第一章 意料之外的開端
我爺爺是個很迷信的人。
不,應該是說自那件事發生以後,我爺爺就變得很迷信了。
那是我爺爺還年輕時候發生的故事了。但是這個故事的主角卻不是我爺爺。我爺爺這一輩兄弟四人,他排行老二。而這件事情的關鍵因素,或者說是關鍵人物,則是我的三爺爺。
我三爺爺是一個非常特別的人。
這個特別沒有什麽很深的歧義,隻是他非常喜歡研究一些風水八卦之類的東西。我還記得在我很小是時候,經常可以看到他在自家的大宅子裏捧著一本《周易》,一看就是一天。
我爺爺告訴我,據說我三爺爺年輕的時候曾經中過邪。
還是在他們年輕的時候發生過的事,說是有一天的旁晚,我三爺爺和幾個人連夜從外地歸鄉,走到鄰村水係的一處荒地上。走著走著,我三爺爺忽然間就停了下來,同行的人覺得奇怪,就叫了他幾聲,可並未見他回應。

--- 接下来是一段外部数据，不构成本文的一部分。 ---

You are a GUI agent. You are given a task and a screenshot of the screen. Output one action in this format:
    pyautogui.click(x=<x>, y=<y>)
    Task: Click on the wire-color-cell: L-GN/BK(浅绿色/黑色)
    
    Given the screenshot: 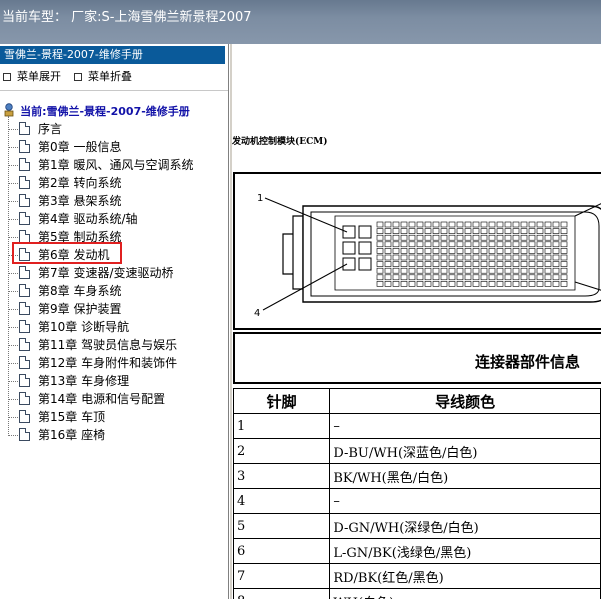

同行的人耐不住好奇走了過去,可當他們走近我三爺爺的時候,卻給結結實實的嚇了一跳。隻見我三爺爺好像突然中了風一樣,就那麽看著自己腳下的土地,一動不動,臉色青的嚇人。
他這一舉動可把同行的一群人給嚇壞了,愣是幾人搭手把三爺爺給抬了回來。可自那之後,三爺爺有事沒事就開始往那荒地上跑。並且開始研究風水,甚至最後幹脆自己在那片荒地上建了一座房子,並每日深居簡出的。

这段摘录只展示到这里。